My Apple II Plus
Tonight I spent an evening toying around with my vintage Apple II Plus. It brought back a lot of memories for me and I wanted to share a few photos for a bit of old-school fun.
This is my Apple II Plus. It’s red! I spraypainted the chassis sometime in the late 90’s when I was in my crazy teens. I thought it was pretty cool at the time and I kinda still do. A part of me wishes I left it in original condition since the hardware itself is in such good shape but hey, the paint makes it kind of unique and it gives it a bit of a Ferrari vibe that I really dig.
The Apple II Plus was manufactured from 1979 to 1982 and, as you can imagine, was a slightly upgraded version of the Apple II. I’m not sure exactly when mine was built but I’m sure that can be identified somehow by the style of labelling, and the specific components used. I haven’t researched it to that level of detail yet but feel free to contact me if you’re an expert and can tell from the photos.
The model number is A2S1048 indicating that I’ve got the 48KB model and not the 32KB or 16KB models. This was considered a fair amount of memory at the time which is pretty insane given that 8GB is considered kind of low for a desktop these days. What’s really nuts is that computers at this time didn’t have hard drives so if you run out of memory you ain’t doing any fancy disk swapping to keep yourself going. You’re just out. Of. Memory. Period. Crazy.

The cover comes off really easily and gives you direct access to the logic board which is super nice. I wish more modern computers would give you such unfettered access to hardware internals. Modern macs are pretty sealed up but this lets you get at everything, especially the Apple II’s 8 (!) expansion ports. I can hardly imagine filling all of these slots but I’m sure somebody out there has. My machine has 3 cards - a Language card, a disk drive card and a modem!
From left to right (in slots 0, 6 & 7) are the language card, the disk drive card and the modem. That white silk-screened square in the middle of the board surrounds the on-board memory. Each memory chip is 2KB on this model.
The language card has a ribbon cable on it that attaches to one of the memory chip slots on the logic board. This is like a memory expansion - the language card itself has additional memory on it that it uses to store alternative programming languages such as Integer Basic, FORTRAN and Pascal just in case the default AppleSoft isn’t enough for you.
The disk drive card (officially called the Disk II Interface Card) lets you plug in two 5 and 1/4” disk II floppy disk drives. You attach the drives with ribbon cables to the DRIVE 1 and DRIVE 2 pins on the card and the cables get run though the open slots on the back the Apple II’s chassis. I’d love to know what that Apple “16” sticker means. Maybe something to do with a buffer size on the card? I’m not sure!

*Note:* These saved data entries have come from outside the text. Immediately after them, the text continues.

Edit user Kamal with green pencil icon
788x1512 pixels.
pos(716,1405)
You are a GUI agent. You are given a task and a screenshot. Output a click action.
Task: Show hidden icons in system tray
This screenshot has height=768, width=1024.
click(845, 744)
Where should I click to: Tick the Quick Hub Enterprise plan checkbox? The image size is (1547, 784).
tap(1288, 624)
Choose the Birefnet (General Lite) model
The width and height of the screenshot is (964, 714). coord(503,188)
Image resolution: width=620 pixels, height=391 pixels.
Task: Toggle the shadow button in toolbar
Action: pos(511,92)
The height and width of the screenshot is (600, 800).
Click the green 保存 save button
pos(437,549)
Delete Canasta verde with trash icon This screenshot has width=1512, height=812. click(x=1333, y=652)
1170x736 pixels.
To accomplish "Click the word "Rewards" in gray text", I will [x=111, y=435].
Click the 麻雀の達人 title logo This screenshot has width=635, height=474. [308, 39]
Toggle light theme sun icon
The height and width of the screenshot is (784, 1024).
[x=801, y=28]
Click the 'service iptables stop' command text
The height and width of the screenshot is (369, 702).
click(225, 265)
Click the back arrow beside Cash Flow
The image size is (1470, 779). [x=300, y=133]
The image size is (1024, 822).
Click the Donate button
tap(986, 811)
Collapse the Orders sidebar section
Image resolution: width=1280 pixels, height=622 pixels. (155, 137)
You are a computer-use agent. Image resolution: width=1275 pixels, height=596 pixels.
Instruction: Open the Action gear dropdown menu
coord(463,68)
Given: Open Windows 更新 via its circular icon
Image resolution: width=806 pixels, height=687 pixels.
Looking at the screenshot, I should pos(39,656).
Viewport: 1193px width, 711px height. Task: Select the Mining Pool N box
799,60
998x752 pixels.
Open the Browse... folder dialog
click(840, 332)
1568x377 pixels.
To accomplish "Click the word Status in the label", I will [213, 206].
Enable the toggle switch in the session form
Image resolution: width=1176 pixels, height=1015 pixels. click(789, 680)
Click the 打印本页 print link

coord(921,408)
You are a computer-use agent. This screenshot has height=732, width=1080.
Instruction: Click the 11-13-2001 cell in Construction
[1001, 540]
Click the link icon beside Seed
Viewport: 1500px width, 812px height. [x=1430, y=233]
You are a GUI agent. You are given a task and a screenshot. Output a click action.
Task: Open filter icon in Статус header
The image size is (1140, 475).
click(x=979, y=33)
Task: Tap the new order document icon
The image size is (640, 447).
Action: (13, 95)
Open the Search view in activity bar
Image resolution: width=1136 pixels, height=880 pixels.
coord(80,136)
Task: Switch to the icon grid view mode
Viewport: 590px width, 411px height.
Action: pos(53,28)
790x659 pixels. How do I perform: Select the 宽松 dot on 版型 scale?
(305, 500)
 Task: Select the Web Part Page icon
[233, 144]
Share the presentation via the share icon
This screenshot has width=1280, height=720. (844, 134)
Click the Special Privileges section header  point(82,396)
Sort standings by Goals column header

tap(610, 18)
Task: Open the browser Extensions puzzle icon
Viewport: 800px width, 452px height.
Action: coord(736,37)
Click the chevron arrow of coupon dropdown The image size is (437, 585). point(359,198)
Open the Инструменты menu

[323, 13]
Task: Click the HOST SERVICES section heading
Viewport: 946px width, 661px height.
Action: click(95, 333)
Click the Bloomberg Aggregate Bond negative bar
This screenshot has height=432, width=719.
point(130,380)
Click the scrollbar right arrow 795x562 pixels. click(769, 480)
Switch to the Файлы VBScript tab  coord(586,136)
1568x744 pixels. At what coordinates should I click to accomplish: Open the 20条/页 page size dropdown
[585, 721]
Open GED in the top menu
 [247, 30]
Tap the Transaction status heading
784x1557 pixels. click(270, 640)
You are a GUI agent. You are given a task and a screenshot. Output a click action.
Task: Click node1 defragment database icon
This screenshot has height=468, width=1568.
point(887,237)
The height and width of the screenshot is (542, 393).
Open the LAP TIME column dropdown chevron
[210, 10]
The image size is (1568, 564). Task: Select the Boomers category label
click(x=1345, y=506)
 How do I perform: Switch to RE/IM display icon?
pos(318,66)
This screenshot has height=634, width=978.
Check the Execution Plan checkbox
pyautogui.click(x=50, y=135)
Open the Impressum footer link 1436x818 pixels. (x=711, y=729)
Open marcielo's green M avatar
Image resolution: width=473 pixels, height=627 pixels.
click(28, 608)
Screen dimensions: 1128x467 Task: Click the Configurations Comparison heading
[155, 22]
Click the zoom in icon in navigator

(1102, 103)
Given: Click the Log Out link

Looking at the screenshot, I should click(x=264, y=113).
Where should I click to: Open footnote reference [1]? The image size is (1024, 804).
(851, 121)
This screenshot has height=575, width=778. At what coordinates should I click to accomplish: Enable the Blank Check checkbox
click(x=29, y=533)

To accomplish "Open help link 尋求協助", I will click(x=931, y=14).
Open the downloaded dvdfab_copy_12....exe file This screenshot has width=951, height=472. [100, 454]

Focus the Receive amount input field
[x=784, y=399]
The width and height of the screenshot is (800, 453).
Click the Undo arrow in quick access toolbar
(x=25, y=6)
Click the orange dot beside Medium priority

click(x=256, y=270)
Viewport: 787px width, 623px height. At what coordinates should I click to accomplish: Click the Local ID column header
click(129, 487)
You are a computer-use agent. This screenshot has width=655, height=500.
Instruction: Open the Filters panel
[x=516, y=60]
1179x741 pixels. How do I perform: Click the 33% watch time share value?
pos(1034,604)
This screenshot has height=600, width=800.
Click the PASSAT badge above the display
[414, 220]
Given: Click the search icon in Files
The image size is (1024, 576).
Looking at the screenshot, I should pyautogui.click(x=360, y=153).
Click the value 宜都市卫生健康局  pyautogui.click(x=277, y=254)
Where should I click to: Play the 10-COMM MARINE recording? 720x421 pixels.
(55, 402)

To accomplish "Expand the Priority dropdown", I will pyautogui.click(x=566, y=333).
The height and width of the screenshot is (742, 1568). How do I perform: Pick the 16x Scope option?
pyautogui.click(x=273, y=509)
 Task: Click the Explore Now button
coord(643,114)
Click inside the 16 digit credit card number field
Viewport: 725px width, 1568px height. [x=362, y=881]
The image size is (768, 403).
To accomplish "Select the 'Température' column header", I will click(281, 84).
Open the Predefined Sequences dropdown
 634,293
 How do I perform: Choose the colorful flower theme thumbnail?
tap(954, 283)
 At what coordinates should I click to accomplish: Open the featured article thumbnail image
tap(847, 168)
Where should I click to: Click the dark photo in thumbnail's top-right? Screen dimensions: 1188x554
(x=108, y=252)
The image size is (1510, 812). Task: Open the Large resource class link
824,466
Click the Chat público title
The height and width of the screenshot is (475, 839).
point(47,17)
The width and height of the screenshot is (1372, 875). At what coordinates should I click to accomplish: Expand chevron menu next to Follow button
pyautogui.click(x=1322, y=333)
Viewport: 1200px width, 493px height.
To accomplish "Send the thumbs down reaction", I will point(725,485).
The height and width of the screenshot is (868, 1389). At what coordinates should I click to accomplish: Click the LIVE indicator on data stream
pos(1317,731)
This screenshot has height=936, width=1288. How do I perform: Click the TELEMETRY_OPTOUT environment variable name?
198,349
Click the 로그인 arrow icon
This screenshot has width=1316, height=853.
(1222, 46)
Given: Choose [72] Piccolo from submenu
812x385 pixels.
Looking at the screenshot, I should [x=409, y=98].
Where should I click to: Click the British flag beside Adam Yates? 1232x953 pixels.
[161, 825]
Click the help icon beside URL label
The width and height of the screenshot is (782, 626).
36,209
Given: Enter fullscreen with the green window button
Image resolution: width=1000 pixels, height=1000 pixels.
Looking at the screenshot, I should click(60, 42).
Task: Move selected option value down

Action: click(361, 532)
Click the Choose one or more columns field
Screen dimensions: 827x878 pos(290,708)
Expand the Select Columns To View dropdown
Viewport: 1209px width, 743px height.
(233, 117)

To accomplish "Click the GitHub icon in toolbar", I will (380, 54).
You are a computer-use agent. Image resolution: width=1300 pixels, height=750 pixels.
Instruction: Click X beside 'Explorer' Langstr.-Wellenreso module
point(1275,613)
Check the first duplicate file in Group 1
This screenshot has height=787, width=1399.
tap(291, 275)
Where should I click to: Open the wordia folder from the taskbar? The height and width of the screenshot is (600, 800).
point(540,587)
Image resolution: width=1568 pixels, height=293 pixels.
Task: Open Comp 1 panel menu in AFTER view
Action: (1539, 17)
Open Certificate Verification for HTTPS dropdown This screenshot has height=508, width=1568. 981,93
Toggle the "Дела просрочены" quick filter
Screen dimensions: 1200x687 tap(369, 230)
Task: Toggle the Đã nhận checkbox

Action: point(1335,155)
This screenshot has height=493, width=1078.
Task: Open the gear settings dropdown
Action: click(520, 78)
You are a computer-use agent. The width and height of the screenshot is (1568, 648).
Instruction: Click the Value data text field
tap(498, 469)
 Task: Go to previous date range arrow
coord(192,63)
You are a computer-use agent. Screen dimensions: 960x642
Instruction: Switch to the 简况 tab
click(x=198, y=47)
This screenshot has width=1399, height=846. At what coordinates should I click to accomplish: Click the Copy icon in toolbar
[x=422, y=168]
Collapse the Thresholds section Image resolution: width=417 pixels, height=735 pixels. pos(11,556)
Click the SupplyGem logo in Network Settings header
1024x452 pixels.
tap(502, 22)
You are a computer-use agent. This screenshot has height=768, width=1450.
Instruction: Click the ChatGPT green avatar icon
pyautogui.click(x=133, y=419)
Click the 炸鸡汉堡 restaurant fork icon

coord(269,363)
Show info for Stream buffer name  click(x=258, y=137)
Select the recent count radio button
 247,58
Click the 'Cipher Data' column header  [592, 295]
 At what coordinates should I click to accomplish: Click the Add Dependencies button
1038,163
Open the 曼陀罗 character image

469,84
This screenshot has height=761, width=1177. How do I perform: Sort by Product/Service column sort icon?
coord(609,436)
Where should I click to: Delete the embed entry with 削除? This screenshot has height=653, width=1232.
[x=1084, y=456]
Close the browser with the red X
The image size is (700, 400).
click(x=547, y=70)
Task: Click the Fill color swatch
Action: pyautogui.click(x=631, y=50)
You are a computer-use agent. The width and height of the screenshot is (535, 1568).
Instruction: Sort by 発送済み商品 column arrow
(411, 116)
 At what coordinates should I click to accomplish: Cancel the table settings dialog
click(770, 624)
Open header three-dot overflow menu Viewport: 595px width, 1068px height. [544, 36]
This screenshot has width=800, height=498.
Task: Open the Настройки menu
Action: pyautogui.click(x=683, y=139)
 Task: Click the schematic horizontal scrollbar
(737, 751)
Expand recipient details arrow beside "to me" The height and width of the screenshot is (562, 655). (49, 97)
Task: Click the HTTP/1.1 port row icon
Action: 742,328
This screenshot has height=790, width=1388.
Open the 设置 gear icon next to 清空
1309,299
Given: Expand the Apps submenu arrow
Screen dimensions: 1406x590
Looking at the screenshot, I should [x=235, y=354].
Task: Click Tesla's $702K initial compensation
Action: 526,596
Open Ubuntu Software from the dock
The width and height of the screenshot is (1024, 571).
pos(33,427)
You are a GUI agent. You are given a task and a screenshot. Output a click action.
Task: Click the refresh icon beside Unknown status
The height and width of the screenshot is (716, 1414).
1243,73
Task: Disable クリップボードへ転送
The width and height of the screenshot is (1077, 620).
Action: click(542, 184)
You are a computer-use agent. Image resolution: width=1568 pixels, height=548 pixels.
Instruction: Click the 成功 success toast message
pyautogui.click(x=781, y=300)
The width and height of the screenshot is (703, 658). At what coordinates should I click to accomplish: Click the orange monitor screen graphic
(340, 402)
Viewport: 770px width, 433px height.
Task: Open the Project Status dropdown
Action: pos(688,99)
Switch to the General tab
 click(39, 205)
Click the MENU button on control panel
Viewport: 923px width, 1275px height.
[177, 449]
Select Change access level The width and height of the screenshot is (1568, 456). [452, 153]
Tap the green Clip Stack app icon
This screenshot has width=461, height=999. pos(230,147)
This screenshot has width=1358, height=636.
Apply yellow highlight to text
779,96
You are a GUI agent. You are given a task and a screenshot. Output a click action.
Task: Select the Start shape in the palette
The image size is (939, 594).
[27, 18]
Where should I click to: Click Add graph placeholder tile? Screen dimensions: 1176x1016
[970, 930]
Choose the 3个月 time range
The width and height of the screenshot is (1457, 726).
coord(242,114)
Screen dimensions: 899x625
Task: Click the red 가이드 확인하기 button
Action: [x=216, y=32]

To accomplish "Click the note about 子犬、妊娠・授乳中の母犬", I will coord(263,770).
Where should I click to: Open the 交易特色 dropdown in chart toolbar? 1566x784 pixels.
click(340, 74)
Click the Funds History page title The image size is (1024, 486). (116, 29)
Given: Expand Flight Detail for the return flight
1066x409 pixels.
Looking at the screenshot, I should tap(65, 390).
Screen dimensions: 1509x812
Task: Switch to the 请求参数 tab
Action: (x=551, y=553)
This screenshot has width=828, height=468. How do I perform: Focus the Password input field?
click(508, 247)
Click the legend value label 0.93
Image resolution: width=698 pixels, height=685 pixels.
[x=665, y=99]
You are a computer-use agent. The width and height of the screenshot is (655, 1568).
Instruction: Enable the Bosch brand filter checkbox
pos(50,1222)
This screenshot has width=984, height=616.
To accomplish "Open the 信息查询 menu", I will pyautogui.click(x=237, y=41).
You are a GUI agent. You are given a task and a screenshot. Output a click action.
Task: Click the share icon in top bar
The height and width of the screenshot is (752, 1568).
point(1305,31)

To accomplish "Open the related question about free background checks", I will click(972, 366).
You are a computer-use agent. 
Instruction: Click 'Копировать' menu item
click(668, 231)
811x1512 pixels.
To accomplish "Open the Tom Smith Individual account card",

I have two disk drives and I remember them working - I recall running AppleSoft and I think I had AppleWorks for word processing but I don’t remember using much beyond that. I can’t find any of my old disks so although the computer should still boot as-is, I also need a monitor. So, playing around with some software will probably have to wait for another post.
The modem - I don’t know any info on this model or even if it works! But, I have no reason to think it doesn’t so someday I may get around to trying it out.
Kind of a bad photo but the left jack is to hook up a composite monitor and the two jacks on the right are for a tape “drive” which as I understand, could pretty much be any regular cassette tape deck with in and out audio jacks. I am anxious to try this part out since I’ve never tried a tape drive and it would really blow my mind to save and recall data off of something I only remember as a device that lets you listen to music. Now I have to find some tapes too!
The power supply.
Well that’s about it for now - it’s been a good 10 years or so since I’ve had this turned on so writing this has gotten me really excited to get it up and running again. I’ll have to track down a monitor and some disks and play around! I’ve got some official Apple manuals as well that have programs in them that I can type out manually and save to floppy so I’d like to do that. Getting the modem working would be incredible but that’s a big task since networking has changed so much over the years. Finding some software would be the first step. We’ll see how adventurous I get.
Thanks for reading! Hopefully you’ve enjoyed the photos - it’s a cool vintage machine that I’ve always had a soft spot for. One of these days I’m going to turn it back on and as long as it doesn’t catch fire I’ll try to write up another post when I do. Until then my Apple II Plus will patiently sit in a safe, dust-free place.